Excerpted data —
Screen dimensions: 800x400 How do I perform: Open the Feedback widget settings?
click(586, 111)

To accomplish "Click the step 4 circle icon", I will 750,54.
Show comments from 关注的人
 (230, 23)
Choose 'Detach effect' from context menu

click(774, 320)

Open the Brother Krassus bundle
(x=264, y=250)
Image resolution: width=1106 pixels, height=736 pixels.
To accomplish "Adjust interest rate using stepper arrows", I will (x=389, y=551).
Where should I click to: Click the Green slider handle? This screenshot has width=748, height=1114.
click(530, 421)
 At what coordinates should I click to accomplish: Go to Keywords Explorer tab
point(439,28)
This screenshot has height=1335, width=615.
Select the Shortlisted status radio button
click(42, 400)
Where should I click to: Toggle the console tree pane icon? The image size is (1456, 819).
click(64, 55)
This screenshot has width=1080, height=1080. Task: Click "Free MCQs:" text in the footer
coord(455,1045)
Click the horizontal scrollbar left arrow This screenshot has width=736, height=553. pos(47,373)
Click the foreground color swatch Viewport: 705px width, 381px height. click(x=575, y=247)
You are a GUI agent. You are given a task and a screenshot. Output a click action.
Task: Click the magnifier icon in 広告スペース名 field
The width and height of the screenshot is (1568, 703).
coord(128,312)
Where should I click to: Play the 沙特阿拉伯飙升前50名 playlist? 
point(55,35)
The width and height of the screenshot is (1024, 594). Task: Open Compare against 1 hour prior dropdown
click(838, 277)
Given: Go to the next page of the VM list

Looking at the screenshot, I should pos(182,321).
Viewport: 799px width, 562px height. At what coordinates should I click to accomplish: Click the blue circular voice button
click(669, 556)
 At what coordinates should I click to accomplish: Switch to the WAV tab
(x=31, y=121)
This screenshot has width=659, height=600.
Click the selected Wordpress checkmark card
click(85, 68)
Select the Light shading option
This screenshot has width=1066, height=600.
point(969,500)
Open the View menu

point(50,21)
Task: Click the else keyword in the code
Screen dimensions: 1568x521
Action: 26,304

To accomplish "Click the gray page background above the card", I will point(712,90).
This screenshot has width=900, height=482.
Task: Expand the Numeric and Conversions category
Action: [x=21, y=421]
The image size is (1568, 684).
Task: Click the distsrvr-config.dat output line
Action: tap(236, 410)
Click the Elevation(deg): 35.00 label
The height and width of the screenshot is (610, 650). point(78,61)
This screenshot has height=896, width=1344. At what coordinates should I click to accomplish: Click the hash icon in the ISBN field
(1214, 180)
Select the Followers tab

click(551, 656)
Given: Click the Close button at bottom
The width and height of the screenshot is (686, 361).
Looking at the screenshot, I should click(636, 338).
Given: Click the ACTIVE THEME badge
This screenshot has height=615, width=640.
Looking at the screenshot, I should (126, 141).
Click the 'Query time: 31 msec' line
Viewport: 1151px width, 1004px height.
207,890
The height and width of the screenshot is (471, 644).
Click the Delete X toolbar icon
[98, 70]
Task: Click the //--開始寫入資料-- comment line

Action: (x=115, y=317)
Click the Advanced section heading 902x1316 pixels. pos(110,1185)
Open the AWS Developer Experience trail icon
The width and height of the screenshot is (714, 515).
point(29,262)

Problem description —
Transcribe the entries word for word, beginning with the first line and stopping after the line that contains "coord(455,1045)".

Correct result —
Screen dimensions: 800x400 How do I perform: Open the Feedback widget settings?
click(586, 111)

To accomplish "Click the step 4 circle icon", I will 750,54.
Show comments from 关注的人
 (230, 23)
Choose 'Detach effect' from context menu

click(774, 320)

Open the Brother Krassus bundle
(x=264, y=250)
Image resolution: width=1106 pixels, height=736 pixels.
To accomplish "Adjust interest rate using stepper arrows", I will (x=389, y=551).
Where should I click to: Click the Green slider handle? This screenshot has width=748, height=1114.
click(530, 421)
 At what coordinates should I click to accomplish: Go to Keywords Explorer tab
point(439,28)
This screenshot has height=1335, width=615.
Select the Shortlisted status radio button
click(42, 400)
Where should I click to: Toggle the console tree pane icon? The image size is (1456, 819).
click(64, 55)
This screenshot has width=1080, height=1080. Task: Click "Free MCQs:" text in the footer
coord(455,1045)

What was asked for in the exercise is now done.